The research question of my project is: How have developments in historical scholarship influenced the construction of national narratives in Dutch and English history textbooks for secondary education between 1920-2010, and what were possible dynamic interactions between scholarship and school history? The research period covers major developments since the 1920s, apart from the history profession:
- Global transformations on domestic issues and the public self-image of both countries (since 1920 continuation of colonial framing of both nations; after 1945 de-colonization; in the 1960s a mellowing of nationalism in post-war Europe; since the 1990s re-nationalization).
- National education policies and regulations.
- The rise of educational studies.
- The changing textbook market and emerging new media. The project seeks to elucidate the relationship between historical scholarship and school history. It will investigate continuities and discontinuities in presenting national history in Dutch/English textbooks, and will support teachers by enhancing their insights in the changing contents and standards of history textbooks.
Supervisor: Prof. Maria Grever, CHC-EUR; co-supervisors Dr Stephan Klein, CHC-EUR / ICLON Leiden University, Dr Jacques Dane, National Museum of Education Rotterdam.

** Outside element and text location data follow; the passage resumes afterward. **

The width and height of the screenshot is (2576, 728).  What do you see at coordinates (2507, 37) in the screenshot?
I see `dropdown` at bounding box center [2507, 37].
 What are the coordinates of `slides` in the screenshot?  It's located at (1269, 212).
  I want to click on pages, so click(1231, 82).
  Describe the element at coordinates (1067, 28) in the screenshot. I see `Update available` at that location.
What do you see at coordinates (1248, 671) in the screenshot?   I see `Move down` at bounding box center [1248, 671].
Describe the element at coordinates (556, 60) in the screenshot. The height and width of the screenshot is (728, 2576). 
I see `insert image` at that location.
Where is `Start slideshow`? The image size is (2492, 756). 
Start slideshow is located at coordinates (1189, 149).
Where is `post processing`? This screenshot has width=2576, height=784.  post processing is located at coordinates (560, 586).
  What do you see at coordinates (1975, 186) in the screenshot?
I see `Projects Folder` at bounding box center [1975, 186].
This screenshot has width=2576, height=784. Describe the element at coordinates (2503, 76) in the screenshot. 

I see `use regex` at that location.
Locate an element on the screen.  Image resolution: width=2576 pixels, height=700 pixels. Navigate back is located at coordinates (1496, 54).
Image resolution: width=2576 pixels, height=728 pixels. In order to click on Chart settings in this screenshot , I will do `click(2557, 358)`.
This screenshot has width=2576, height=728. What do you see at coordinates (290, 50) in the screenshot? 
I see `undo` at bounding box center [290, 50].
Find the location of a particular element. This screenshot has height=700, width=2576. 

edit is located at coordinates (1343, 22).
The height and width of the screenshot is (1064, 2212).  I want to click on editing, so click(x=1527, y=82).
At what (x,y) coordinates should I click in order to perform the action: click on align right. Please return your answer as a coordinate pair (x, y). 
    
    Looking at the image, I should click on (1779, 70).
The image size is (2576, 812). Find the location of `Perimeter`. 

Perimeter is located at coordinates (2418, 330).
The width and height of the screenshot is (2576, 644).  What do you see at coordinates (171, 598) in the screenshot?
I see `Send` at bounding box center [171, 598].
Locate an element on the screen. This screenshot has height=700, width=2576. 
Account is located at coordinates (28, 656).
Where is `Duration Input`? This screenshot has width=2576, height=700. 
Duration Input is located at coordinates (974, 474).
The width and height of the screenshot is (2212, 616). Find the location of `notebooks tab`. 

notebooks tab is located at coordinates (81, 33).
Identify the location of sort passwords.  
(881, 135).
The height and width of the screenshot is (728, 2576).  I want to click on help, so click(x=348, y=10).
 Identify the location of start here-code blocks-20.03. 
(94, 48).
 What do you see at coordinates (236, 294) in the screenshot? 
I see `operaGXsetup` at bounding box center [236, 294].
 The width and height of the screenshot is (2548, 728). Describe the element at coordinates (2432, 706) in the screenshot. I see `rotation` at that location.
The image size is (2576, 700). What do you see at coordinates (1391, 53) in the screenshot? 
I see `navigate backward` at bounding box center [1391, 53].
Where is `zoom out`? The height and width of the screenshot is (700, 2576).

Advisory Board: Prof. Carla van Boxtel (EUR/UVA); Prof. Terry Haydn (UK); Prof. Ed Jonker (UU); Joke van der Leeuw-Roord (EUROCLIO).
2. PhD project CHC / HAN
Drs. Marc van Berkel (2011-2015)
Holocaust education in a transforming historical culture. History textbooks and curriculum development in the Netherlands and North Rhine-Westphalia, 1960-2010
In what ways did a developing historical and memory culture in the Netherlands and North Rhine-Westphalia influence Holocaust Education between 1970-2010?
- Historical culture; memory culture.
- Popular historical culture; public history.
- Collective memory: communicative and cultural memory.
- Holocaust; Shoa; Holocaust education.
- Transnational memory didactics.
- History textbooks in Germany and the Netherlands.
- Curricula and policy documents in both countries concerning education.
- Comparative research methods.
- Text book analysis; how and why? (analyzing methods).
Supervisor Prof. Maria Grever, CHC-EUR.